If you happen to have a column in The Independent Magazine, you have a responsibility (and I’m paraphrasing my editor here) to find interesting and diverse things to write about. And that’s why I found myself sat in a theatre in Riga on Wednesday night watching the first half of a 19th-century Italian farce performed in Russian with Latvian surtitles. I just don’t think I’d have been there otherwise.

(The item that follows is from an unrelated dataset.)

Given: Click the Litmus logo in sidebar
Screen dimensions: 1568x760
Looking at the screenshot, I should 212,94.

I’m back from Eastern Europe now – I’ve already had maybe four Prets and listened to three Radio 5 Live phone-ins. But until Thursday I was very much ‘in Riga’. I’d gone there to write with a colleague, and very productive and chilly it was, too. On the last night, as a treat, we decided to do an activity. He was keen to watch Dallas Buyers Club at the Forum. I wanted to watch Chelovek I Djentljmen at the Rigas Krievu Theatre. It ended with a scuffle in the snow and me holding his throat with my mitten and shouting the word culture. We were off to the theatre.

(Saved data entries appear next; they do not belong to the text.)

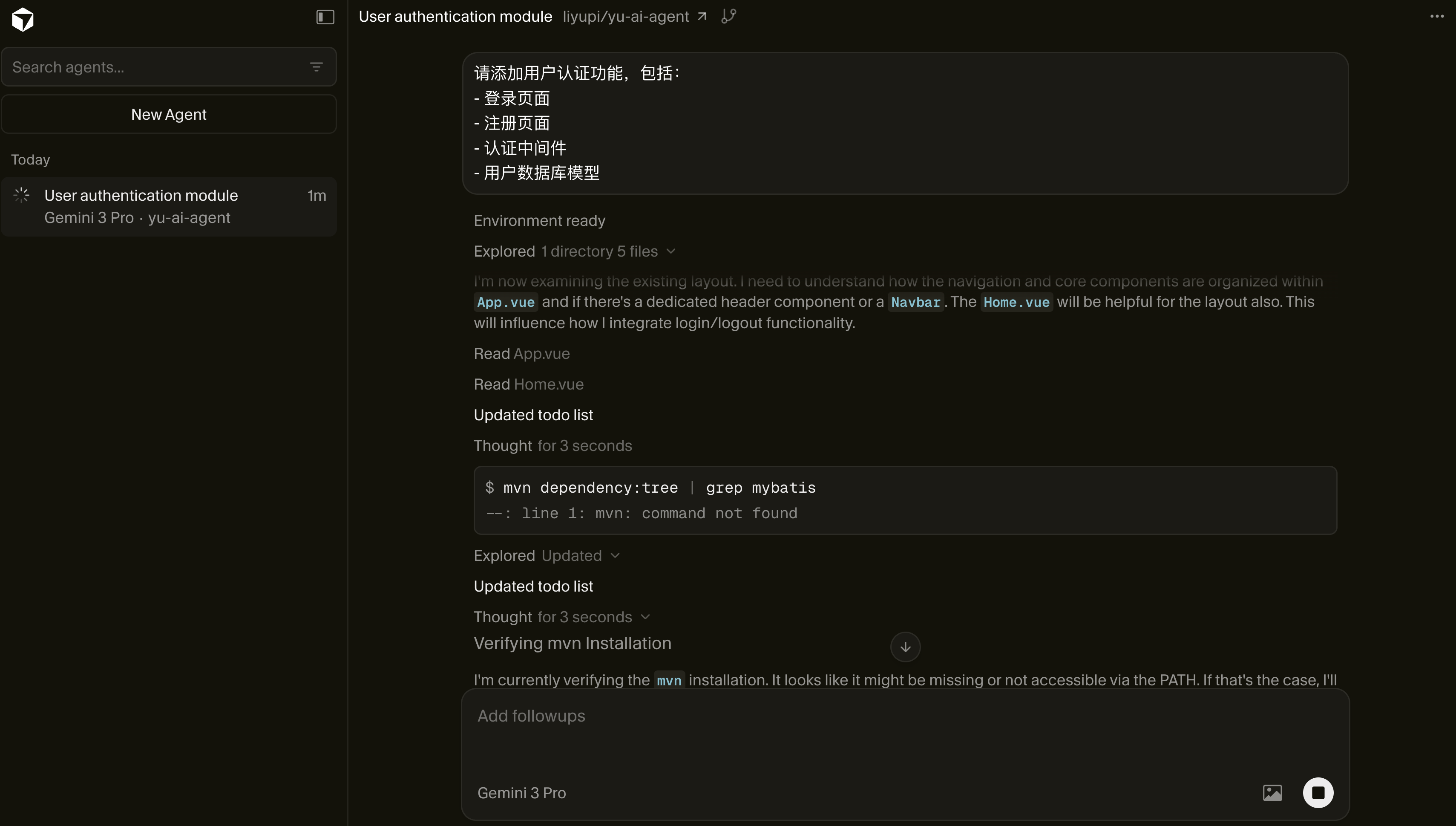The width and height of the screenshot is (1456, 826).
Task: Open Gemini 3 Pro model selector
Action: point(521,792)
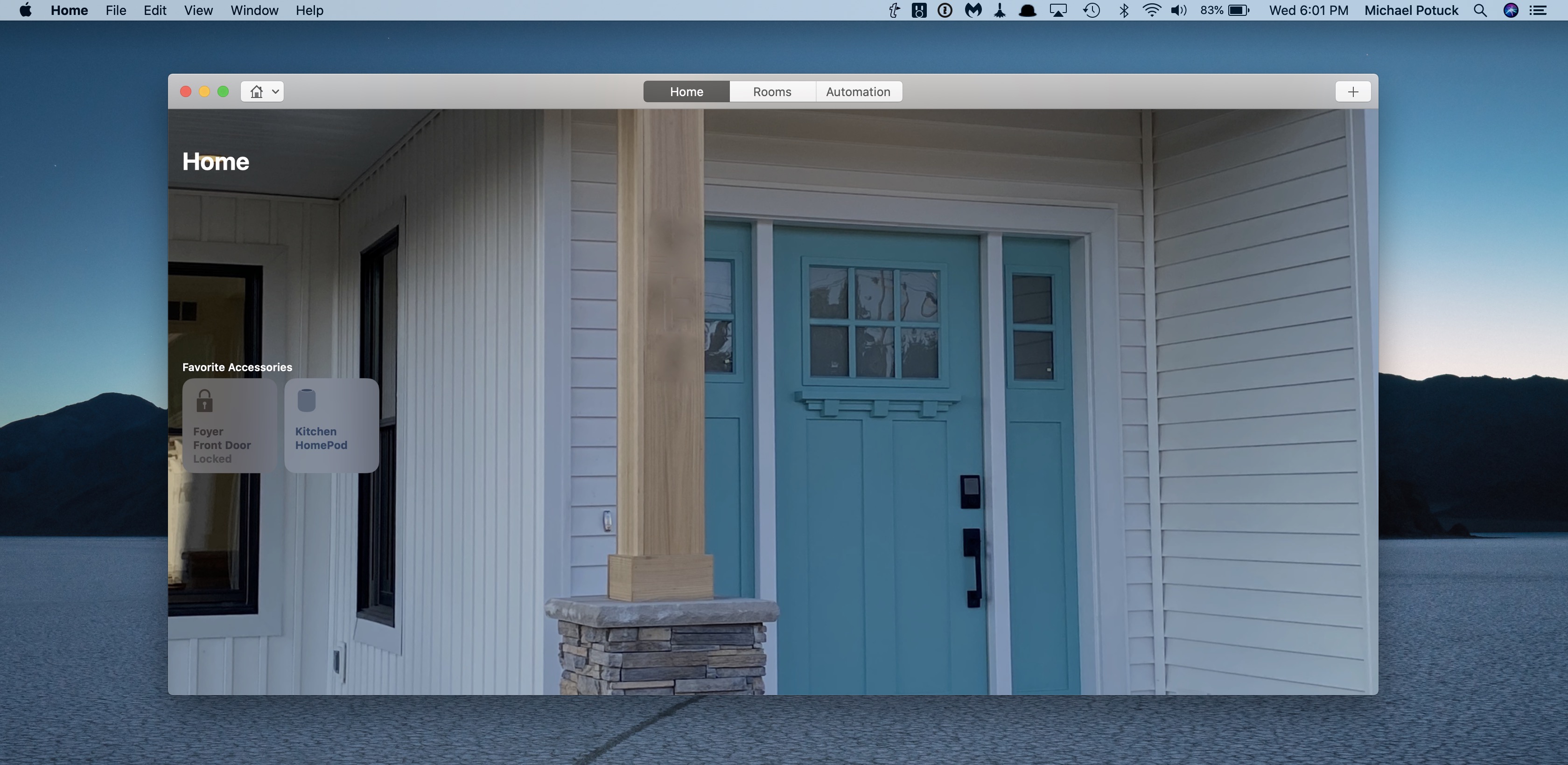The image size is (1568, 765).
Task: Open the File menu
Action: [x=116, y=10]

In Eastern Europe, going to the theatre is a big event. People really dress up for it. There’s tons of fur and lipstick, and as you go in people take your coat and hang it up, and the ladies adjust themselves in full-length mirrors before taking their seats. My colleague and I wore snowboots and jumpers and our hair was lank with days of writing. We collected several snooty looks as we shuffled along row YY and sat our arses down in seats 21 and 22. Playtime.

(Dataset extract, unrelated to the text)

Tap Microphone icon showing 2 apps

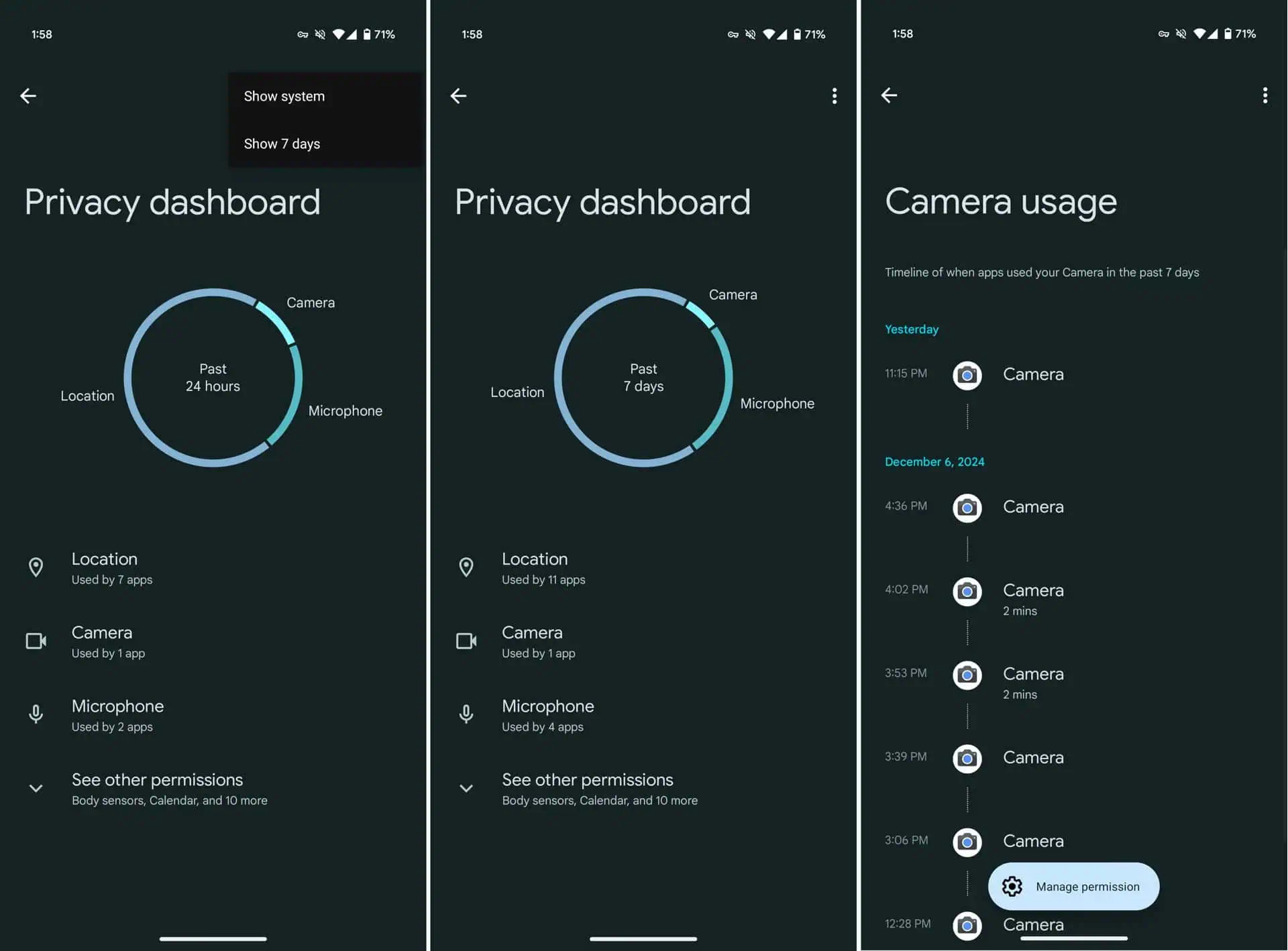click(x=36, y=714)

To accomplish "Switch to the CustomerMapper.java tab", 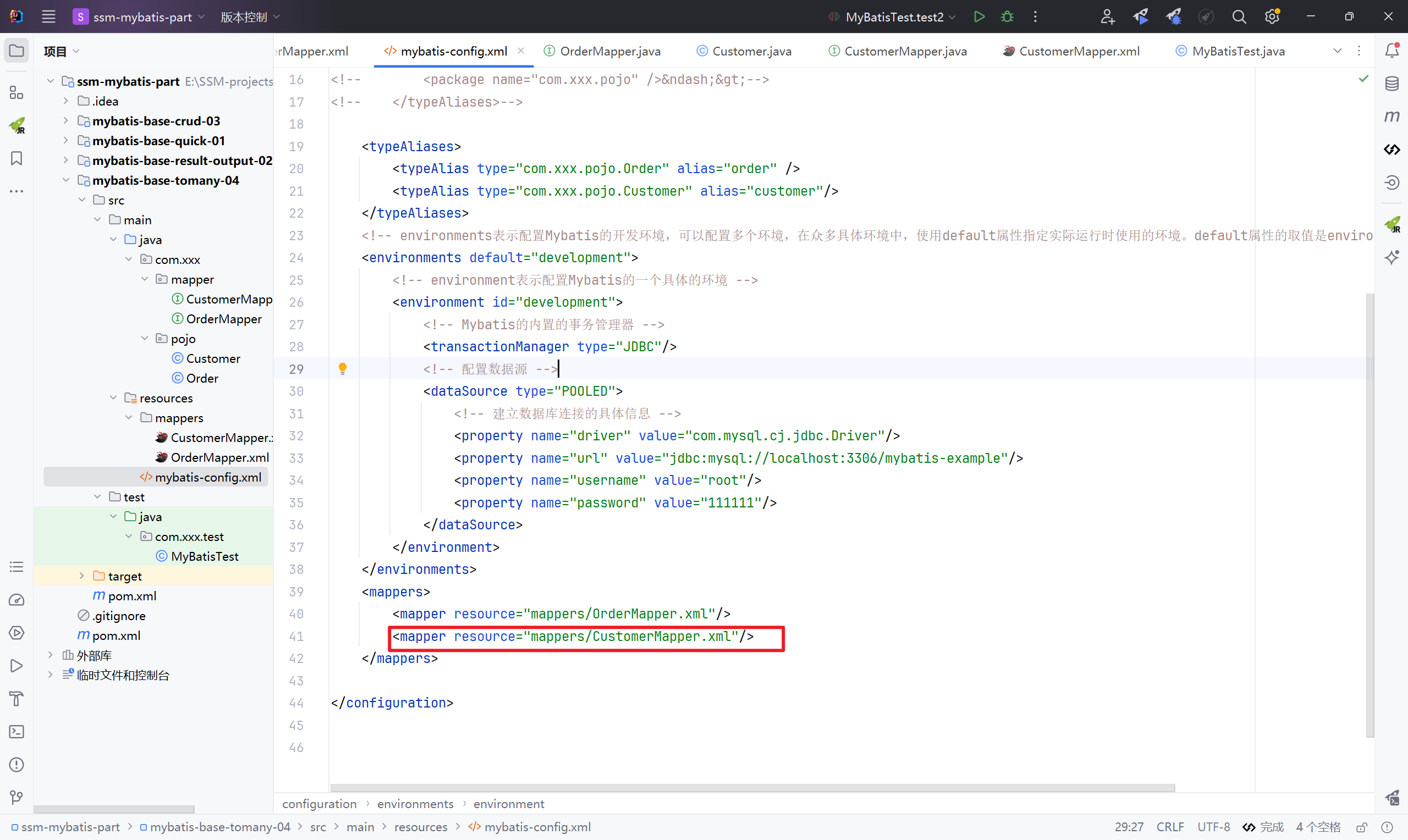I will tap(905, 51).
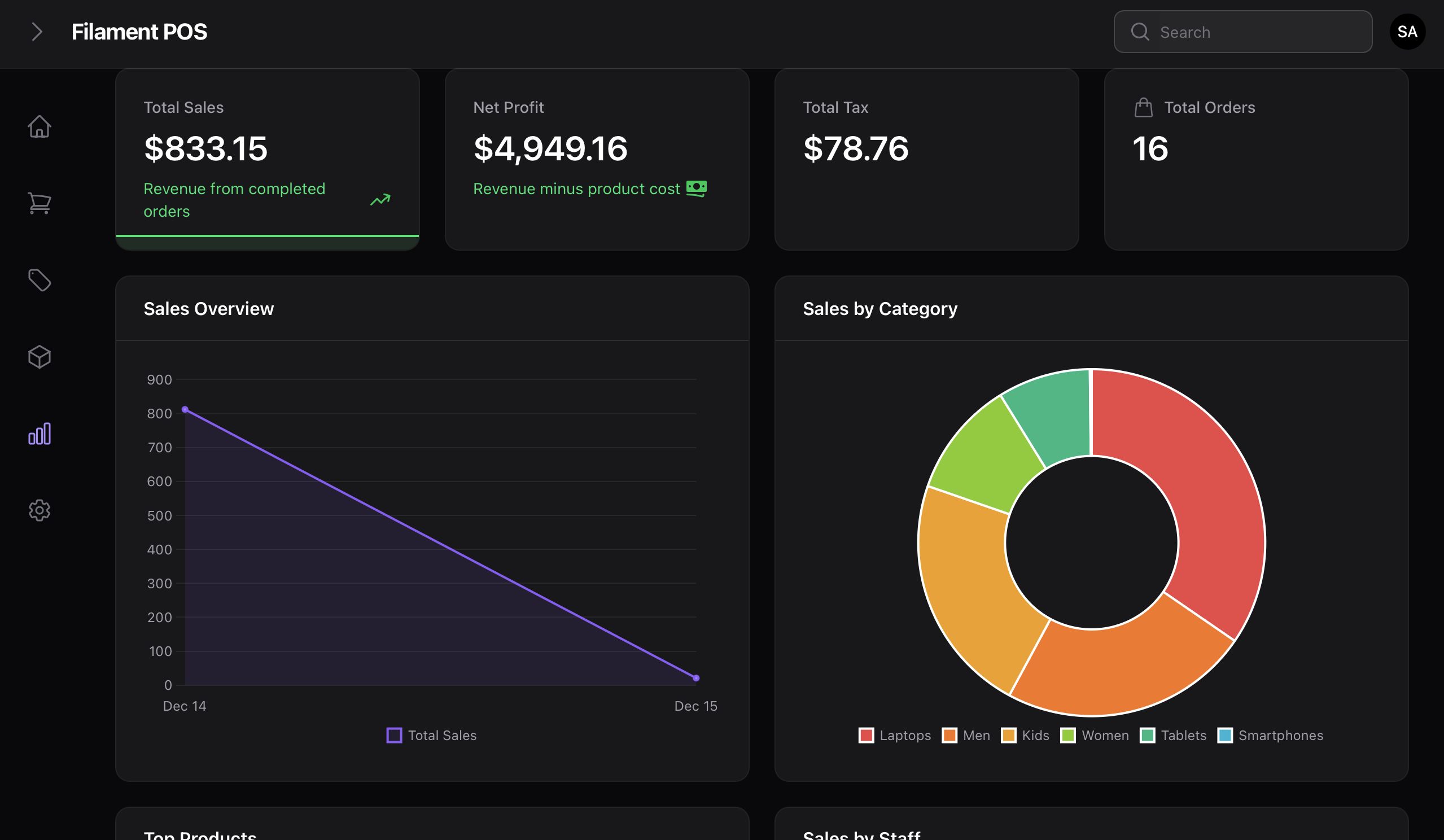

I’ve had no training as a reviewer, and I don’t really see myself as particularly qualified to review theatre, but here goes. As far as I could tell – through the fog of Russian – the star of the show was a man who looked like a fat, Slavonic Terry Venables. He seemed to have found himself in a hotel reception with lots of doors, and another man who had a flirtatious, Mimi Labonq-ish maid got Venables to maybe write a play for him. I don’t think Venables wanted to do it, but his hands were tied. Venables’ wife(?) was pregnant and his son was a dork and his mum was deaf and between them they made a proper Horlicks of putting this play together. An Italian general with a huge nervous tic saw a rehearsal and possibly took offence, and then the doors came into their own as the company ran in and out of them for three or four minutes. The fella next to me loved it.

My colleague was very much ‘voting with his eyelids’. Tired from a hard afternoon at his laptop, this incessant gobbledegook wasn’t giving him anywhere near the amount of stimulation he needed. He succumbed. He slept quietly, like a dormouse, occasionally smiling when the audience laughed at some of Venables’ schtick. Once or twice he would begin to snore and the elegant madame to his right would stuff a beautifully varnished nail into his ribs and he would lick his lips and quieten down. Mostly he was out, though. Dreaming. Lucky sod. I hunkered down and got through to half-time.

Say what you like about Latvian interpretations of dated Italian farces, Rigans know how to throw an interval. The drink of choice is champagne, and the beautifully-turned-out beasts queued patiently for a flute, and a snack to boot. There was an abundance of little pies and pots of Russian salad and gherkins. The locals chowed these back and warbled their anticipation of the second half. My colleague and I necked bubbly, weighed up our options and collected our coats.

Out on the street, my colleague stamped his feet in the snow and fired up his data roaming. He was sleepy, cold and confused. He showed me his screen. If we hurried we could catch the last hour of Dallas Buyers Club at the Forum. It felt like the right call. I could always Wikipedia the play when I got home. We heaved on our gloves and hats and trudged west.